A. A Discretionary Access Control (DAC) model assigns permissions to identities (subjects), making it a subject-based model. Not all non-discretionary models assign permissions to identities, so B is not the best answer. Attribute-based Access Control (ABAC) focuses on attributes of subjects, objects, and/or the environment. Biba is a MAC-based model that uses labels assigned to both subjects and objects to enforce integrity.

Question 31

What is the primary goal of the Bell-LaPadula model?

Enforce separation of duties

Enforce two-factor authentication

Enforce confidentiality

Enforce integrity

Answer 31

C. The Bell-LaPadula model has a primary goal of ensuring confidentiality. The Clark-Wilson and Brewer-Nash access control models help enforce the principle of separation of duties. The Biba model enforces integrity. Access control models do not enforce authentication factors.

Question 32

Which of the following models helps enforce the principle of separation of duties?

Brewer-Nash and Clark-Wilson

Brewer-Nash and Biba

Clark-Wilson and Bell-LaPadula

Biba and Bell-LaPadula

Answer 32

A. Both the Clark-Wilson model and the Brewer-Nash model enforce the principle of separation of duties. The Clark-Wilson model also enforces integrity, and the Brewer-Nash model also helps prevent conflicts of interest. Biba enforces integrity. Bell-LaPadula enforces confidentiality

Question 33

Which of the following statements is true?

An access control matrix is object based and a capability table is object based.

An access control matrix is subject based and a capability table is object based.

An access control matrix is object based and a capability table is subject based.

An access control matrix is subject based and a capability table is subject based.

Answer 33

C. An access control matrix is object based and a capability table is subject based. An access control matrix is a list of objects along with the permissions granted for each object. A capability table is a list of subjects along with the capabilities granted to the subjects.

Question 34

Which of the following will disable an account if an attacker tries to guess the password multiple times?

A password policy

An account lockout policy

A password history

De-provisioning accounts

Answer 34

B. An account lockout policy can disable an account if an attacker (or a user) enters the wrong password too many times. The threshold is often set to three or five, causing an account to be locked out after a user enters the wrong password three or five times, respectively.
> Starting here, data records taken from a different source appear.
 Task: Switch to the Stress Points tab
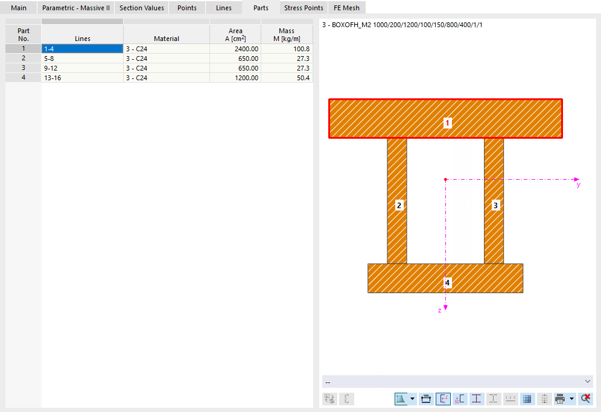(304, 8)
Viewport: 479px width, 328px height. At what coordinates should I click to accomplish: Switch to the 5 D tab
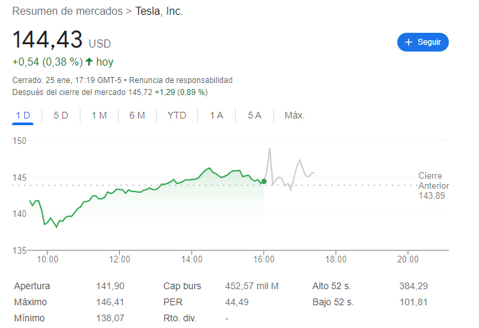[61, 115]
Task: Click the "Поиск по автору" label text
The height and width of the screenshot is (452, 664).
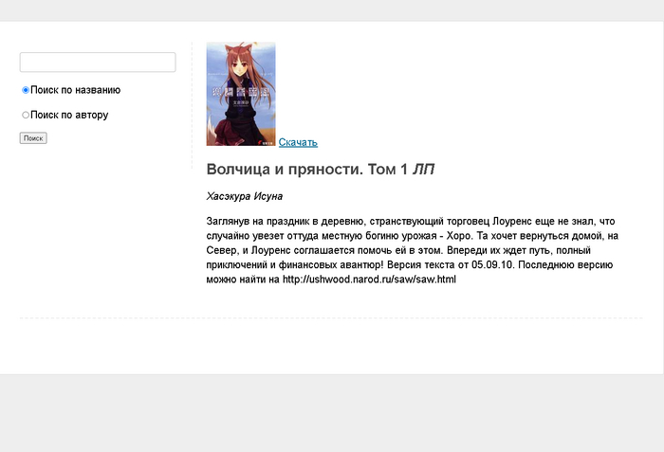Action: click(69, 115)
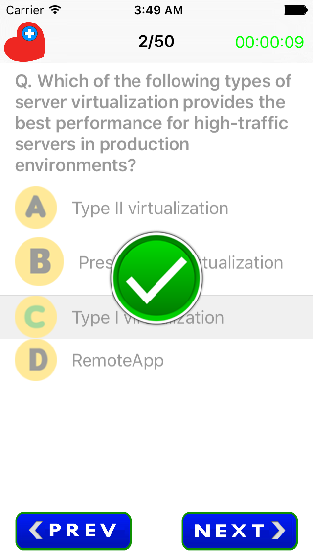Tap the server virtualization question text

coord(153,123)
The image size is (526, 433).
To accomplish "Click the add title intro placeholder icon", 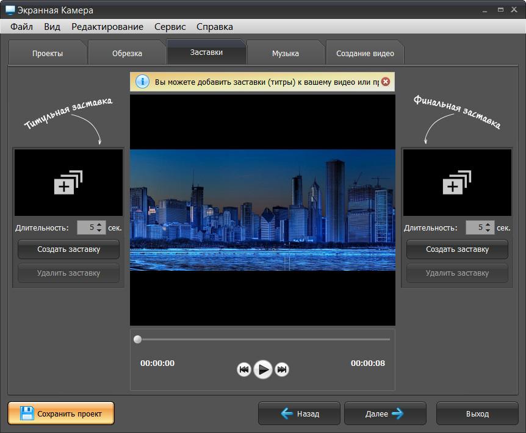I will [x=68, y=182].
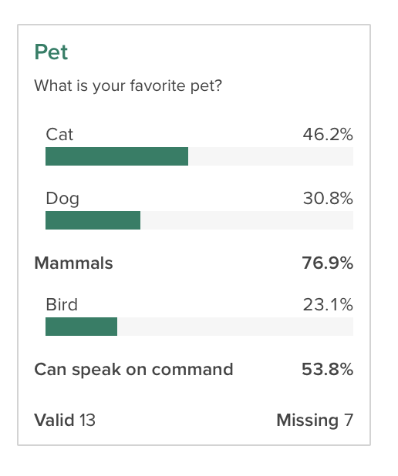Click the Dog category label

click(62, 199)
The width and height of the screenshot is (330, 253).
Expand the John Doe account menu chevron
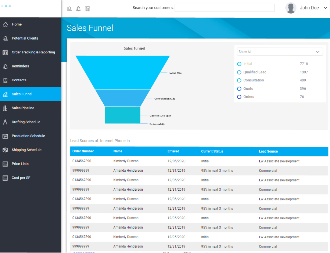(x=325, y=8)
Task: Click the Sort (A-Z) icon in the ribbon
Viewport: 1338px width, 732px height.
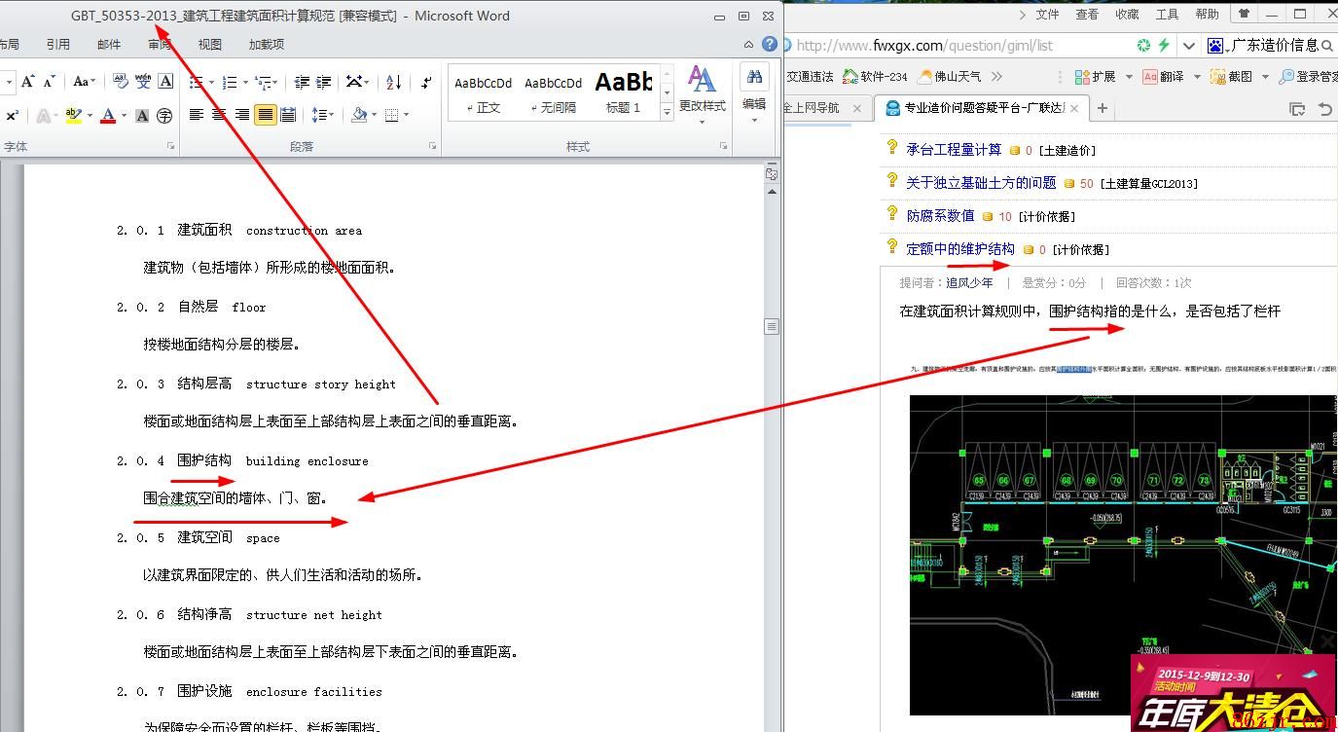Action: pos(393,83)
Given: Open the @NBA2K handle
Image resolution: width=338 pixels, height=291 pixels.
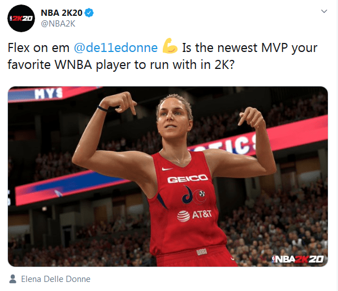Looking at the screenshot, I should tap(58, 24).
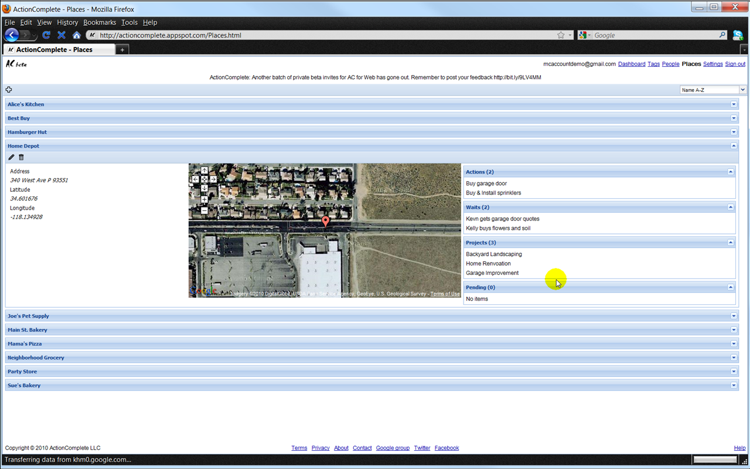Pan the map right using the arrow
750x469 pixels.
pyautogui.click(x=213, y=179)
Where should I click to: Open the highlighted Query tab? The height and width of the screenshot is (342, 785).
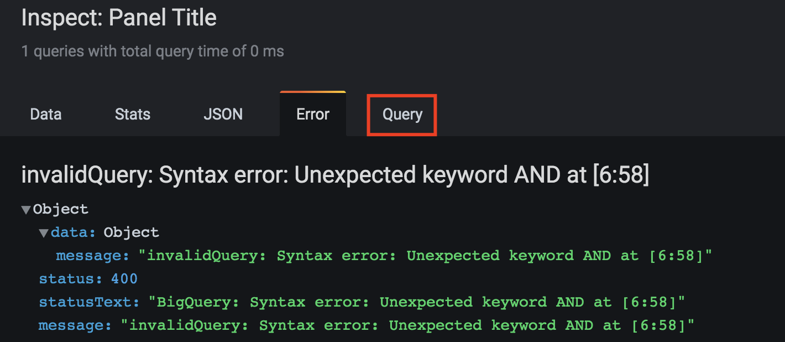(402, 115)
A password policy ensures that users create strong passwords and regularly change their password. Password history prevents users from reusing the same password. De-provisioning refers to disabling and deleting inactive accounts.

Question 35

Which of the following actions is most appropriate if an employee leaves the company?
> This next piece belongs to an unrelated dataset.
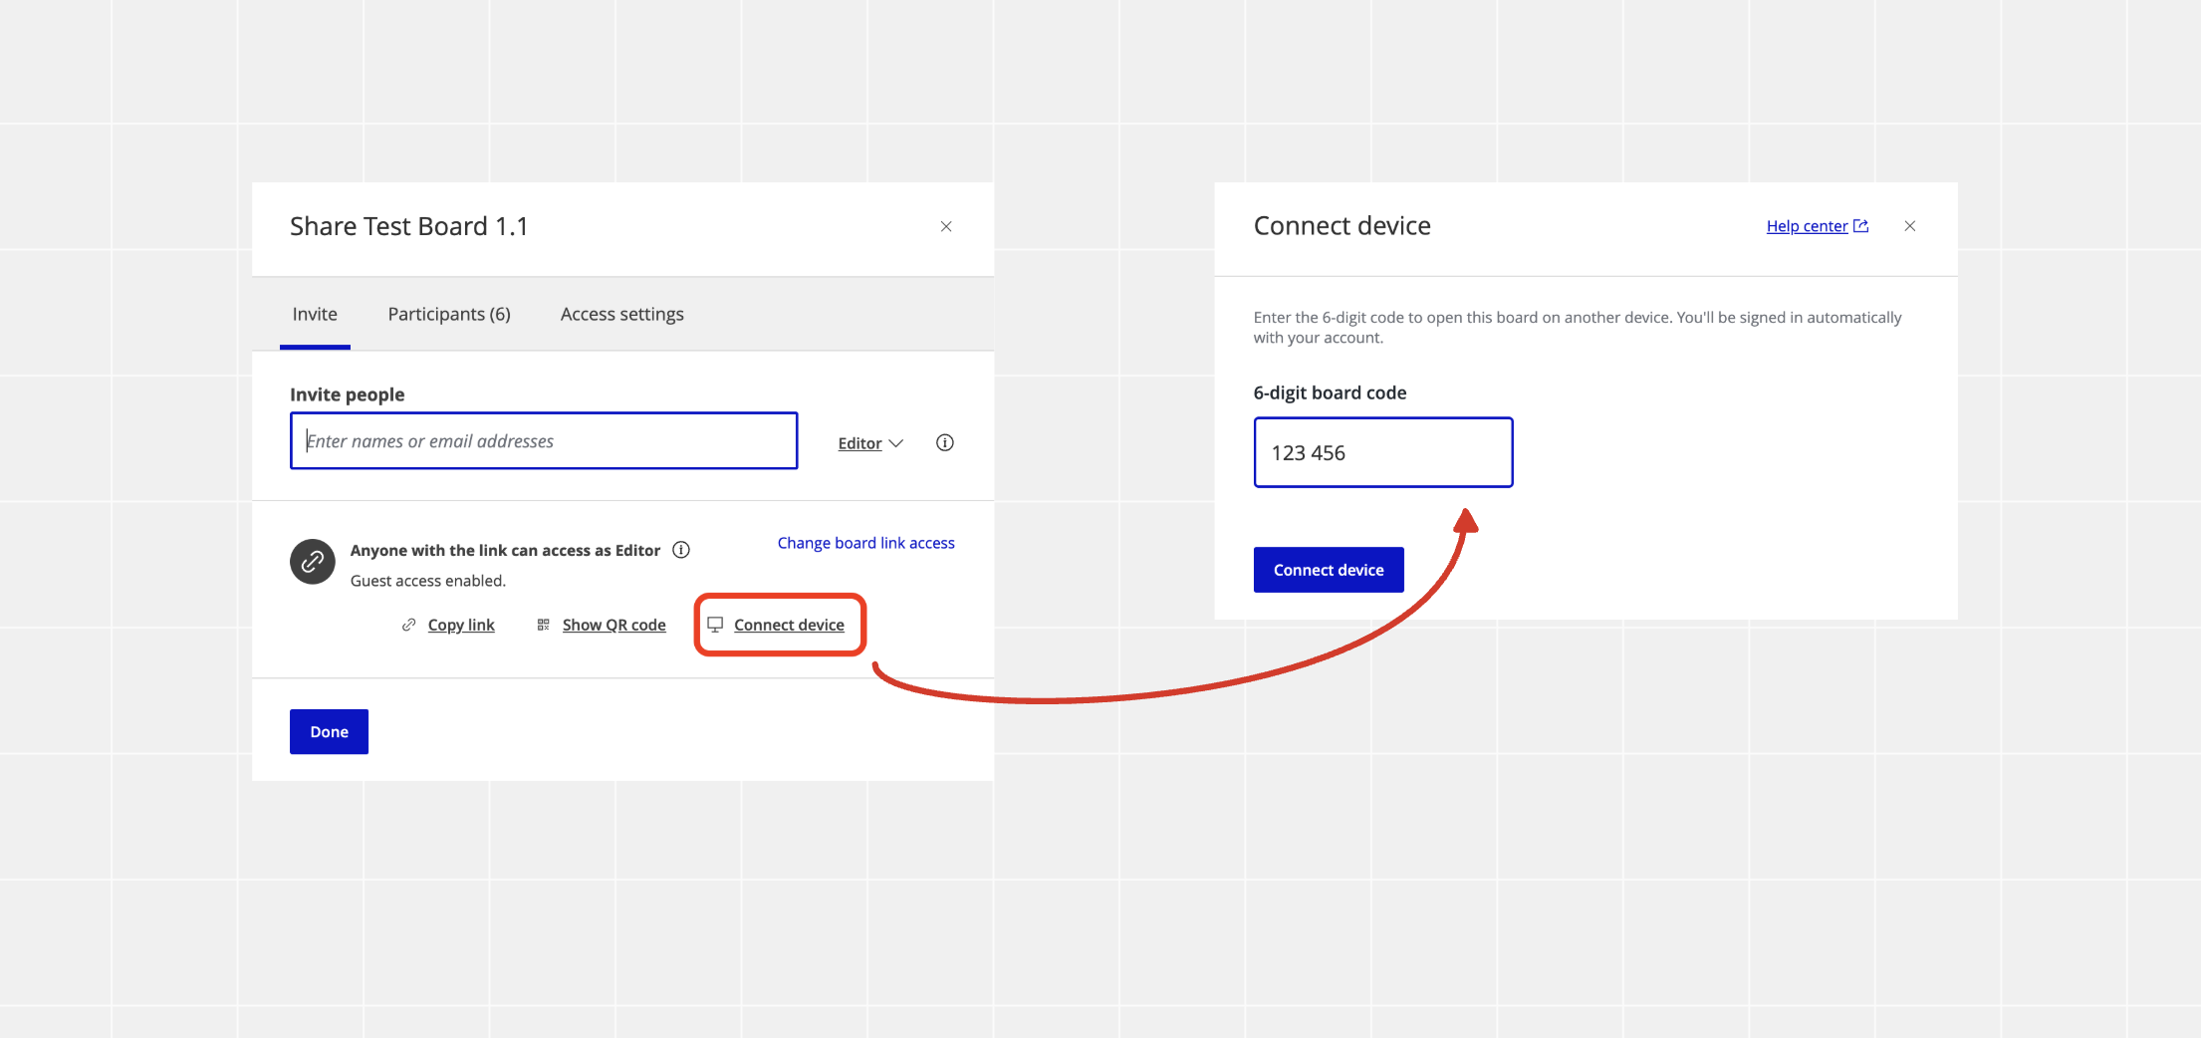
Task: Click the chevron beside Editor
Action: coord(895,443)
Delete the user’s account as soon as possible.

Disable the user’s account as soon as possible.

Change the user’s password as soon as possible.
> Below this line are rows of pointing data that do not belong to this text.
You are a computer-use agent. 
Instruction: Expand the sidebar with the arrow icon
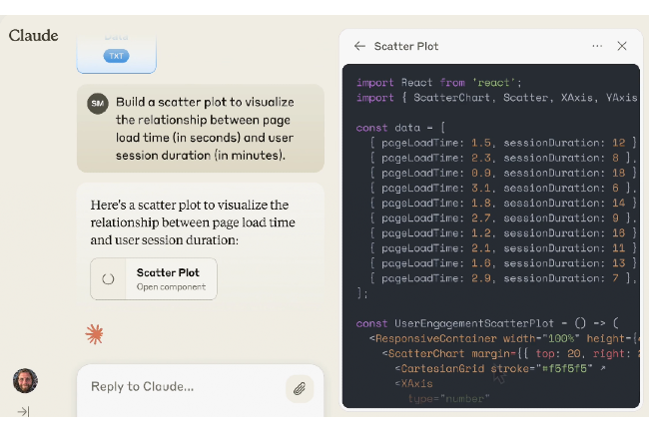tap(23, 411)
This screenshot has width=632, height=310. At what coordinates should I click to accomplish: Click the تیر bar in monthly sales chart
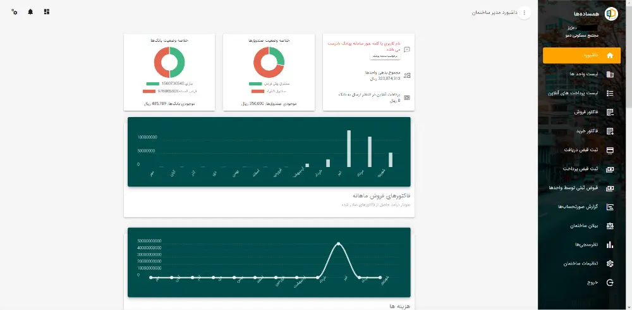click(x=349, y=149)
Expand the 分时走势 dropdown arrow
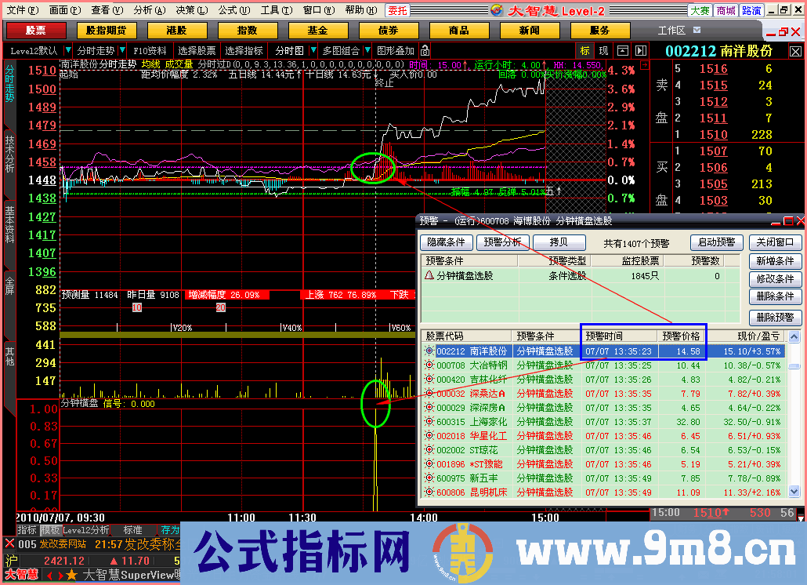 (x=68, y=51)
Change the user’s permissions as soon as possible.

Answer 35

B. User accounts should be disabled as soon as possible after the user leaves the company under any circumstances. The account should not be deleted until it’s determined to be no longer needed. Changing the password without disabling the account stills allow the account to be used. Disabling the account removes the access and is more direct than changing permissions.